**Directions for this task**
Below are the records; print them all without any alteration.

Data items

○ ○ ○ ○ ○

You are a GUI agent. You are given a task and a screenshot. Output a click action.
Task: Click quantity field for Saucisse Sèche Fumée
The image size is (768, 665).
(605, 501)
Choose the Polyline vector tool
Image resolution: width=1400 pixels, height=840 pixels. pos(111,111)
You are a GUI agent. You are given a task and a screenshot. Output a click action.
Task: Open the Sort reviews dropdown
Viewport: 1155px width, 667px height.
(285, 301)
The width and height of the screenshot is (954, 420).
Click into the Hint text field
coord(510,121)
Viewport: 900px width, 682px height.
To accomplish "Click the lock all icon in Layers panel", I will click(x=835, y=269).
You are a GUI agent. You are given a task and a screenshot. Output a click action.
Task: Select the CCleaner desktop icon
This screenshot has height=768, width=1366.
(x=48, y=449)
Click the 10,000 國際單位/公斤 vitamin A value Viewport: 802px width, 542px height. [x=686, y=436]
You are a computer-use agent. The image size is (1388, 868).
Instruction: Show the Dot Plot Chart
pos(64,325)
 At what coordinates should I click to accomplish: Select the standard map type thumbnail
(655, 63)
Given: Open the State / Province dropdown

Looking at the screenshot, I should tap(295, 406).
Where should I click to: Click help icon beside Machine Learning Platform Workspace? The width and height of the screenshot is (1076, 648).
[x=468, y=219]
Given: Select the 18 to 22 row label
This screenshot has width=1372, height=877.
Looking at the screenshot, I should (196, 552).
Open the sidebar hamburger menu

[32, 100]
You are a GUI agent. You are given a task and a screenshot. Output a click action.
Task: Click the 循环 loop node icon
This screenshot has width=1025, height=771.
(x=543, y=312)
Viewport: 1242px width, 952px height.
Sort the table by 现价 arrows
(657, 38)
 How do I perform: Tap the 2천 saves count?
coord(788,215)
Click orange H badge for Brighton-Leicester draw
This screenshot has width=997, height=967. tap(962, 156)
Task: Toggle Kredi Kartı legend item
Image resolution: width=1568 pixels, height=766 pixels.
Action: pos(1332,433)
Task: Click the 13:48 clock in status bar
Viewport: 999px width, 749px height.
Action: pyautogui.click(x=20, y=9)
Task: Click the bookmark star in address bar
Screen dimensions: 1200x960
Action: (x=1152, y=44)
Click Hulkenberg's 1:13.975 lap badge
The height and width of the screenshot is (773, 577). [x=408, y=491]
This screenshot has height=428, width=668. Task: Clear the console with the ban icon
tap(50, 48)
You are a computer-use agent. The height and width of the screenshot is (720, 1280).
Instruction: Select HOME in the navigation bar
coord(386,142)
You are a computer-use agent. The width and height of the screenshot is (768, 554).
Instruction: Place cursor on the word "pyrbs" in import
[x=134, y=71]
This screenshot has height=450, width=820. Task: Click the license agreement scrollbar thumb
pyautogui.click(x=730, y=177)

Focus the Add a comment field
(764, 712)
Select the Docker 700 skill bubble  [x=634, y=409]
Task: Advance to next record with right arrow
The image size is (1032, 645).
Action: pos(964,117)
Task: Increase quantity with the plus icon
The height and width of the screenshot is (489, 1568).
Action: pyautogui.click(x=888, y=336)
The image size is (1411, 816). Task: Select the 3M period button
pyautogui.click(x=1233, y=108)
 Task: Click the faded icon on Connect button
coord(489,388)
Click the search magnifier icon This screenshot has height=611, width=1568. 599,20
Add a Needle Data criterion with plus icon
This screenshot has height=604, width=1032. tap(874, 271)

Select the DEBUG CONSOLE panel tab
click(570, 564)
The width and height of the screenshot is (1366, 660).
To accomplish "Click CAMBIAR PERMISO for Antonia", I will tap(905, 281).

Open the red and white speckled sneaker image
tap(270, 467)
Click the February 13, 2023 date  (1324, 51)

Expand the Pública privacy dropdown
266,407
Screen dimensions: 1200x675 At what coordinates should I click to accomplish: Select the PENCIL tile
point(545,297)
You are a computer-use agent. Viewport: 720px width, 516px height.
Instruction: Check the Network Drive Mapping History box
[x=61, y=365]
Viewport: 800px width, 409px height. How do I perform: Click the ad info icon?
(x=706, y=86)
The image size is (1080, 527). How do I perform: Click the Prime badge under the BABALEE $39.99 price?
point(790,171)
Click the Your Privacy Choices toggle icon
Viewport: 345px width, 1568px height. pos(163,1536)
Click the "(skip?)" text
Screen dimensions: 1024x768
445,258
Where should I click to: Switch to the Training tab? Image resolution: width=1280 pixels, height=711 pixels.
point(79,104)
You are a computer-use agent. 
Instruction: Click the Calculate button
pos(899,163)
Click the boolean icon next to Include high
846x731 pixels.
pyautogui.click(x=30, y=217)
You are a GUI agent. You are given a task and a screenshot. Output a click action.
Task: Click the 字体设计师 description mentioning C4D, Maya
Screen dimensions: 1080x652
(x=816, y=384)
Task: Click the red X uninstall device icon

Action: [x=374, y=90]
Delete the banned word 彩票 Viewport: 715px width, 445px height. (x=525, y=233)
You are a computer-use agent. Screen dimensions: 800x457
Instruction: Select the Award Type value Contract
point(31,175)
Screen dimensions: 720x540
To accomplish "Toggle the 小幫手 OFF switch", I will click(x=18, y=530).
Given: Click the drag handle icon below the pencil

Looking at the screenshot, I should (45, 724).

○ ○ ○ ○ ○

**Expected answer**
You are a GUI agent. You are given a task and a screenshot. Output a click action.
Task: Click quantity field for Saucisse Sèche Fumée
The image size is (768, 665).
(605, 501)
Choose the Polyline vector tool
Image resolution: width=1400 pixels, height=840 pixels. pos(111,111)
You are a GUI agent. You are given a task and a screenshot. Output a click action.
Task: Open the Sort reviews dropdown
Viewport: 1155px width, 667px height.
(285, 301)
The width and height of the screenshot is (954, 420).
Click into the Hint text field
coord(510,121)
Viewport: 900px width, 682px height.
To accomplish "Click the lock all icon in Layers panel", I will click(x=835, y=269).
You are a GUI agent. You are given a task and a screenshot. Output a click action.
Task: Select the CCleaner desktop icon
This screenshot has height=768, width=1366.
(x=48, y=449)
Click the 10,000 國際單位/公斤 vitamin A value Viewport: 802px width, 542px height. [x=686, y=436]
You are a computer-use agent. The image size is (1388, 868).
Instruction: Show the Dot Plot Chart
pos(64,325)
 At what coordinates should I click to accomplish: Select the standard map type thumbnail
(655, 63)
Given: Open the State / Province dropdown

Looking at the screenshot, I should tap(295, 406).
Where should I click to: Click help icon beside Machine Learning Platform Workspace? The width and height of the screenshot is (1076, 648).
[x=468, y=219]
Given: Select the 18 to 22 row label
This screenshot has width=1372, height=877.
Looking at the screenshot, I should (196, 552).
Open the sidebar hamburger menu

[32, 100]
You are a GUI agent. You are given a task and a screenshot. Output a click action.
Task: Click the 循环 loop node icon
This screenshot has width=1025, height=771.
(x=543, y=312)
Viewport: 1242px width, 952px height.
Sort the table by 现价 arrows
(657, 38)
 How do I perform: Tap the 2천 saves count?
coord(788,215)
Click orange H badge for Brighton-Leicester draw
This screenshot has width=997, height=967. tap(962, 156)
Task: Toggle Kredi Kartı legend item
Image resolution: width=1568 pixels, height=766 pixels.
Action: pos(1332,433)
Task: Click the 13:48 clock in status bar
Viewport: 999px width, 749px height.
Action: pyautogui.click(x=20, y=9)
Task: Click the bookmark star in address bar
Screen dimensions: 1200x960
Action: (x=1152, y=44)
Click Hulkenberg's 1:13.975 lap badge
The height and width of the screenshot is (773, 577). [x=408, y=491]
This screenshot has height=428, width=668. Task: Clear the console with the ban icon
tap(50, 48)
You are a computer-use agent. The height and width of the screenshot is (720, 1280).
Instruction: Select HOME in the navigation bar
coord(386,142)
You are a computer-use agent. The width and height of the screenshot is (768, 554).
Instruction: Place cursor on the word "pyrbs" in import
[x=134, y=71]
This screenshot has height=450, width=820. Task: Click the license agreement scrollbar thumb
pyautogui.click(x=730, y=177)

Focus the Add a comment field
(764, 712)
Select the Docker 700 skill bubble  [x=634, y=409]
Task: Advance to next record with right arrow
The image size is (1032, 645).
Action: pos(964,117)
Task: Increase quantity with the plus icon
The height and width of the screenshot is (489, 1568).
Action: pyautogui.click(x=888, y=336)
The image size is (1411, 816). Task: Select the 3M period button
pyautogui.click(x=1233, y=108)
 Task: Click the faded icon on Connect button
coord(489,388)
Click the search magnifier icon This screenshot has height=611, width=1568. 599,20
Add a Needle Data criterion with plus icon
This screenshot has height=604, width=1032. tap(874, 271)

Select the DEBUG CONSOLE panel tab
click(570, 564)
The width and height of the screenshot is (1366, 660).
To accomplish "Click CAMBIAR PERMISO for Antonia", I will tap(905, 281).

Open the red and white speckled sneaker image
tap(270, 467)
Click the February 13, 2023 date  (1324, 51)

Expand the Pública privacy dropdown
266,407
Screen dimensions: 1200x675 At what coordinates should I click to accomplish: Select the PENCIL tile
point(545,297)
You are a computer-use agent. Viewport: 720px width, 516px height.
Instruction: Check the Network Drive Mapping History box
[x=61, y=365]
Viewport: 800px width, 409px height. How do I perform: Click the ad info icon?
(x=706, y=86)
The image size is (1080, 527). How do I perform: Click the Prime badge under the BABALEE $39.99 price?
point(790,171)
Click the Your Privacy Choices toggle icon
Viewport: 345px width, 1568px height. pos(163,1536)
Click the "(skip?)" text
Screen dimensions: 1024x768
445,258
Where should I click to: Switch to the Training tab? Image resolution: width=1280 pixels, height=711 pixels.
point(79,104)
You are a computer-use agent. 
Instruction: Click the Calculate button
pos(899,163)
Click the boolean icon next to Include high
846x731 pixels.
pyautogui.click(x=30, y=217)
You are a GUI agent. You are given a task and a screenshot. Output a click action.
Task: Click the 字体设计师 description mentioning C4D, Maya
Screen dimensions: 1080x652
(x=816, y=384)
Task: Click the red X uninstall device icon

Action: [x=374, y=90]
Delete the banned word 彩票 Viewport: 715px width, 445px height. (x=525, y=233)
You are a computer-use agent. Screen dimensions: 800x457
Instruction: Select the Award Type value Contract
point(31,175)
Screen dimensions: 720x540
To accomplish "Toggle the 小幫手 OFF switch", I will click(x=18, y=530).
Given: Click the drag handle icon below the pencil

Looking at the screenshot, I should (45, 724).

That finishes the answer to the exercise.